Segment Start: RECORDS TO PROCESS

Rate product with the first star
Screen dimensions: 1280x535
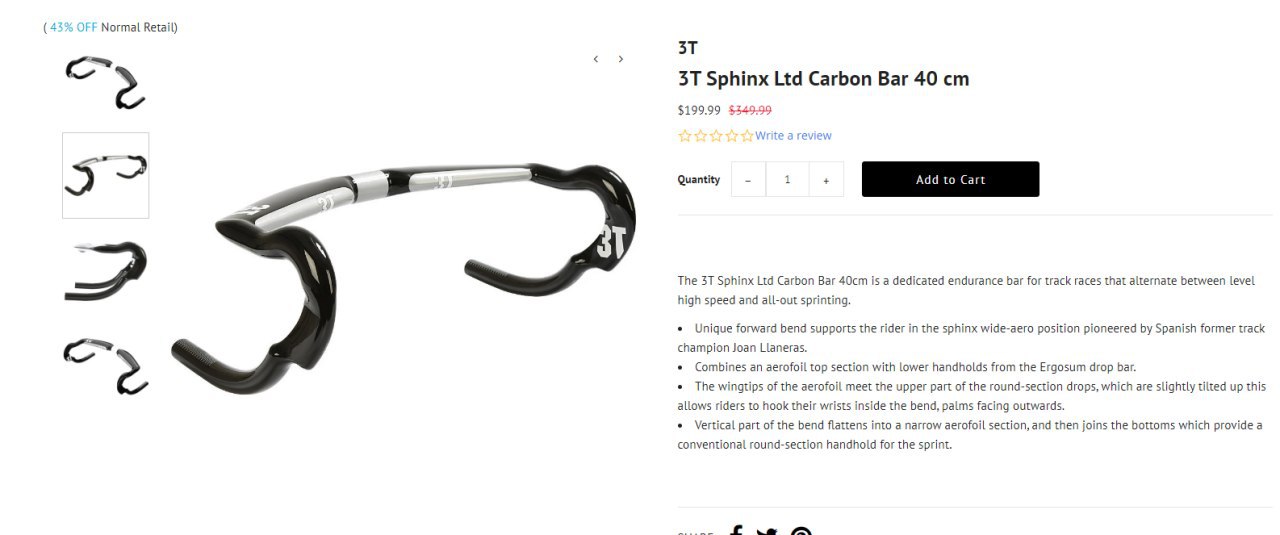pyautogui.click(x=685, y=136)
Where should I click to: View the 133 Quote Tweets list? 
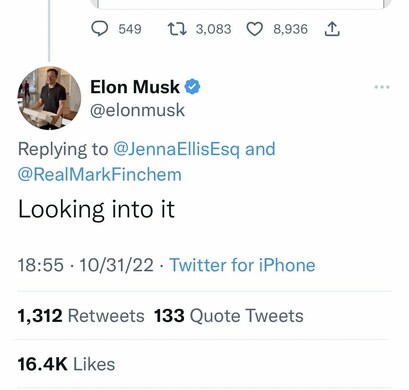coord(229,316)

Segment End: RECORDS TO PROCESS
Segment Start: RECORDS TO PROCESS

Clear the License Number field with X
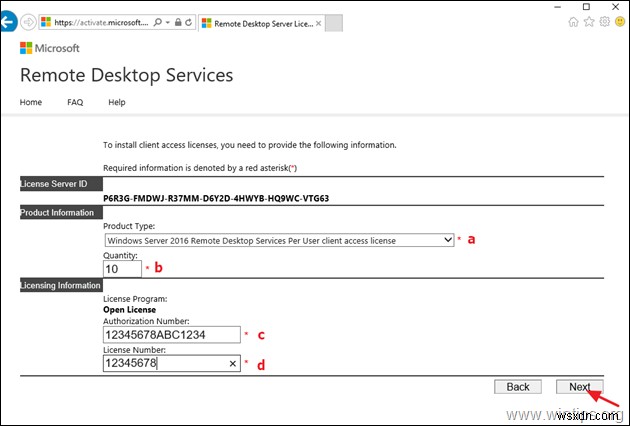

Segment End: RECORDS TO PROCESS

§ **ACTIVITY**: Taking every line of the records above into account, tally those that contain "with" and give only the total.

§ **TASK RESULT**: 2